EXERCISE REQUIREMENTS:
Answer these questions from the text below on the OCHL study.
(a) Which two doctors discuss the lessons learned?
(b) What body funded the study?
(c) When did the study finish its final year of data collection?

SOURCE EXTRACT:
=== Section Start ===
The Outcomes of Children with Hearing Loss (OCHL) study of 300 children with hearing loss has targeted several factors that are under the control of audiologists and parents. Drs McCreery and Walker discuss how these ‘lessons learned’ can lead to better language outcomes.

The OCHL study was a prospective longitudinal research study funded by the US National Institutes of Health. The study was led by Drs Mary Pat Moeller and Bruce Tomblin and included a large team of scientists and clinicians from the Boys Town National Research Hospital, University of Iowa, and University of North Carolina. The study followed over 300 children who are hard of hearing and a group of children with normal hearing matched for age, nonverbal intelligence, and socioeconomic status. The study recently concluded its 10th and final year of data collection in the summer of 2018. The children and families that participated in the study taught us many important lessons about the impact of hearing loss and amplification on development.
=== Section End ===
EXERCISE DATA:
=== Section Start ===
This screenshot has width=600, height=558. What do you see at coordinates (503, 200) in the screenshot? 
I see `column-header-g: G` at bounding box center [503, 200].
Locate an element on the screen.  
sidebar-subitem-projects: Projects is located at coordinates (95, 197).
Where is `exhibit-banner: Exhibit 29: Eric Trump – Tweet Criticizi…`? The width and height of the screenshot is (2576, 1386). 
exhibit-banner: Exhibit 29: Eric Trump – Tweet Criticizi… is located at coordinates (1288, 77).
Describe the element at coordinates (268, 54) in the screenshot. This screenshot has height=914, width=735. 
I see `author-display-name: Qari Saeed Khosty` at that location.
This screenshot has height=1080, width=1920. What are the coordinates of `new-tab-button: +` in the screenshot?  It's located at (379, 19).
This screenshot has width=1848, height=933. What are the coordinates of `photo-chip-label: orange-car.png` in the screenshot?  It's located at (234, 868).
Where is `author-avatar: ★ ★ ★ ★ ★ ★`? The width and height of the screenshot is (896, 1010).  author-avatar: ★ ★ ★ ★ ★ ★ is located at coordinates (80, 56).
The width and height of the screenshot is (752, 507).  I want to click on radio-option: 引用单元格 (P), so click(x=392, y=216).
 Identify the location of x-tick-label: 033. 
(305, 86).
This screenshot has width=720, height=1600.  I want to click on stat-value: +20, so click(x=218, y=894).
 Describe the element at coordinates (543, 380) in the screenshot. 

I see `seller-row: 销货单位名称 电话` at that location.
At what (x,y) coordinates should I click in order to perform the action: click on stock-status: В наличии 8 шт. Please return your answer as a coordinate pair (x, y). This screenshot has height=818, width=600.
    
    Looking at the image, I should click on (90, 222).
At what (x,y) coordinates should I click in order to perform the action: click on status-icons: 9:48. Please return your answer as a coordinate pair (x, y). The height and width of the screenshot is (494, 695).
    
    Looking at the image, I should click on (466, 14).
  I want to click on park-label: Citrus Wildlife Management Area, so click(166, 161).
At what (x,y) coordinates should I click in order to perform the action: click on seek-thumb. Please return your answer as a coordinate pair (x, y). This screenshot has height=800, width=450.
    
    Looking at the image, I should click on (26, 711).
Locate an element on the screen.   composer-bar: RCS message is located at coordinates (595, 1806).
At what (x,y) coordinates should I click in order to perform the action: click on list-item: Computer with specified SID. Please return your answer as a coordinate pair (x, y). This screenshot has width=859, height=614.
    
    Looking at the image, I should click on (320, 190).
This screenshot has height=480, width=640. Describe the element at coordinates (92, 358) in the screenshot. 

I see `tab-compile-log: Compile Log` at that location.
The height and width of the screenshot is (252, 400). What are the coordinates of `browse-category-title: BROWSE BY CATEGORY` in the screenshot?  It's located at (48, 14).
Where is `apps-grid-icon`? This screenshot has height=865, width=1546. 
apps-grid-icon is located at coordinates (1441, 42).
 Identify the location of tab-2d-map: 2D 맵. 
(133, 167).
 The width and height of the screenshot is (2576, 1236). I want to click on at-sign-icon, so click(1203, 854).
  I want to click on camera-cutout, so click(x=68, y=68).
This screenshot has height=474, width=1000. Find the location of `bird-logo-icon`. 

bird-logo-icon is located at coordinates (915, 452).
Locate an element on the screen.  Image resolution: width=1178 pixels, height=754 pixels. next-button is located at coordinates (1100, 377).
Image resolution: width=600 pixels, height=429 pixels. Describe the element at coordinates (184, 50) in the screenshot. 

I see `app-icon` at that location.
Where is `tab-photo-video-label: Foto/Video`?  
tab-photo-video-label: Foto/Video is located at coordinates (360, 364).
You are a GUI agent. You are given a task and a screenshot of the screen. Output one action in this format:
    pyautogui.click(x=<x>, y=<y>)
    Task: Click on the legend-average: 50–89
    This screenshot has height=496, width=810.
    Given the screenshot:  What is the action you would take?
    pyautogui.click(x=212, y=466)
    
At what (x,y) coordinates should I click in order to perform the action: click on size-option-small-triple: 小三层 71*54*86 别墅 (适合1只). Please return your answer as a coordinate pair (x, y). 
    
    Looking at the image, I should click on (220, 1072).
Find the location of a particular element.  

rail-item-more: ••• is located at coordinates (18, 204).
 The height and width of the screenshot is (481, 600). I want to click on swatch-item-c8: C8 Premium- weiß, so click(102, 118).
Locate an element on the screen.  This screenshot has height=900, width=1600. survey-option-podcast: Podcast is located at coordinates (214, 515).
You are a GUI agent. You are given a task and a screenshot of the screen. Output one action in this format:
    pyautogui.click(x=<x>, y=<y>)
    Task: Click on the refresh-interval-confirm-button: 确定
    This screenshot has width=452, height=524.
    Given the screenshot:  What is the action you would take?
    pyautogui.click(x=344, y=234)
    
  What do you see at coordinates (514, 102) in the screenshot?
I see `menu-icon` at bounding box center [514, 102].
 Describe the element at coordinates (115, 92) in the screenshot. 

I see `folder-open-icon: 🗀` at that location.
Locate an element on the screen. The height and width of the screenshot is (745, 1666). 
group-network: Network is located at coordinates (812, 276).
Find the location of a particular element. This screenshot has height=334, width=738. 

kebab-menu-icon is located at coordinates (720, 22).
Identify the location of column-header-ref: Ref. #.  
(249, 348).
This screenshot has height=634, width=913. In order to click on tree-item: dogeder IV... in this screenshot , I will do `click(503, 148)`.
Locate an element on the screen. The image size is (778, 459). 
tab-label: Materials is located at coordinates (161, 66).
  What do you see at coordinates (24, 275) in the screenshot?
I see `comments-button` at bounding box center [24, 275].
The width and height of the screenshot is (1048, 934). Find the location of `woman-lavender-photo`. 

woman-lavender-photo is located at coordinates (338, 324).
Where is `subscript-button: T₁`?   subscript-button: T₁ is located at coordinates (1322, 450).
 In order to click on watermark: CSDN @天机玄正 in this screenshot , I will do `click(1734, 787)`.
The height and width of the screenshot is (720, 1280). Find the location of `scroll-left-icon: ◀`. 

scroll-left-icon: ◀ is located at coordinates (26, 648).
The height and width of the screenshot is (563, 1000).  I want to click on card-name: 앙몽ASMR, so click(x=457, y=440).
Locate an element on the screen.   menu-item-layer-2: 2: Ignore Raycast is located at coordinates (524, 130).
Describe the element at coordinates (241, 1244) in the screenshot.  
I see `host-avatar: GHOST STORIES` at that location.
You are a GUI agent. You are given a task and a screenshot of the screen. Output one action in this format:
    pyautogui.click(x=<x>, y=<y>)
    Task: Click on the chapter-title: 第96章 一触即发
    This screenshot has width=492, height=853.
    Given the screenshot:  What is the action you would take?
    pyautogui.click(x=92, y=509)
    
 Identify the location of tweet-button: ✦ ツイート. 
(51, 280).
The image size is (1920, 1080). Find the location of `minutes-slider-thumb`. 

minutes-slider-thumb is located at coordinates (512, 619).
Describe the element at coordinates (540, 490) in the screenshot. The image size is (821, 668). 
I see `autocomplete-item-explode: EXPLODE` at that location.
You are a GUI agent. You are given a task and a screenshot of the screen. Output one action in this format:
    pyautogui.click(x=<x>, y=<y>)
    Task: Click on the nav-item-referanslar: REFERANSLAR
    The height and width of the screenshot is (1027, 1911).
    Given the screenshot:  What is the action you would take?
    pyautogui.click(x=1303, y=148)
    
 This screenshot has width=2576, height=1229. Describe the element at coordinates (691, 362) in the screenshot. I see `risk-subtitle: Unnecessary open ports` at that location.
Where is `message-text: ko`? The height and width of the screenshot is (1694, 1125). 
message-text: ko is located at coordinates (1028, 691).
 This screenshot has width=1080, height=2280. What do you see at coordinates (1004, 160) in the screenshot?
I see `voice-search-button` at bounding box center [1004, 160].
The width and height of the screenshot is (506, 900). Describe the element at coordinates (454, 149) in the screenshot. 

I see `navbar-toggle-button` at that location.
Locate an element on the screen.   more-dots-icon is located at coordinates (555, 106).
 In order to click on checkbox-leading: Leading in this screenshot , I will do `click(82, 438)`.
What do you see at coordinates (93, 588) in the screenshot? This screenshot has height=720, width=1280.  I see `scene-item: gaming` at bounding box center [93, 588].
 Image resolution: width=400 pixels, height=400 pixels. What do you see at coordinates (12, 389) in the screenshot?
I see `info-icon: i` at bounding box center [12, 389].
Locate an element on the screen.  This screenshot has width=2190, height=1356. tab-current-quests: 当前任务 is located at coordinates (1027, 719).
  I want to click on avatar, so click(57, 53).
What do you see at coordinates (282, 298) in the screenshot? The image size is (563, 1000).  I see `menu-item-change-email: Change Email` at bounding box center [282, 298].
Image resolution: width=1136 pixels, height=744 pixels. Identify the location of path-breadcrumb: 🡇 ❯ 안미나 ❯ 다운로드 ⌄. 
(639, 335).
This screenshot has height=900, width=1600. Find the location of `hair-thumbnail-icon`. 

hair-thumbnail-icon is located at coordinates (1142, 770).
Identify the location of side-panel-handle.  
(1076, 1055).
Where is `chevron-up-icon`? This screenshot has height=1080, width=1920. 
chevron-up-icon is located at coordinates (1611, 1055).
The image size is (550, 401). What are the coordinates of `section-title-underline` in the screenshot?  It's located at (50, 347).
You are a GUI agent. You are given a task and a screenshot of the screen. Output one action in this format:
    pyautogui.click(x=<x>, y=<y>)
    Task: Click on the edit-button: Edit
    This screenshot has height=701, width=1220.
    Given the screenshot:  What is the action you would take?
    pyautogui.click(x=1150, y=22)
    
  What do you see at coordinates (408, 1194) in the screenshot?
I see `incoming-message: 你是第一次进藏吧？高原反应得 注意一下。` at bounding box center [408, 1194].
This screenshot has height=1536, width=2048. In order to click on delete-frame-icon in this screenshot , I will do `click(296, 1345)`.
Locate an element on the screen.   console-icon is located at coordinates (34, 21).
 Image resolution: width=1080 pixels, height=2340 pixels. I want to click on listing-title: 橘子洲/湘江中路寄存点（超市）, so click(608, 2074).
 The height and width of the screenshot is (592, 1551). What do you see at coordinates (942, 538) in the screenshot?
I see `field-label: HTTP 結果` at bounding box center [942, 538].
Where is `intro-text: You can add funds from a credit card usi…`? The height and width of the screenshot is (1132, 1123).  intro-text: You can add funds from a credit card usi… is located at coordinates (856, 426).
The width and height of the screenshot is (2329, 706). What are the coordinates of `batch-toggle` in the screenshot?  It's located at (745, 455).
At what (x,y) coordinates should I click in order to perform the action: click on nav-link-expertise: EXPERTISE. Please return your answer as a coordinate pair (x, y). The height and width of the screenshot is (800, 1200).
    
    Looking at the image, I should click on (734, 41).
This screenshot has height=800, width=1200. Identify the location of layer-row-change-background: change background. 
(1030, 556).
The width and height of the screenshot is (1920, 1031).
=== Section End ===
EXERCISE RESULT:
(a) Drs McCreery and Walker
(b) The US National Institutes of Health
(c) The summer of 2018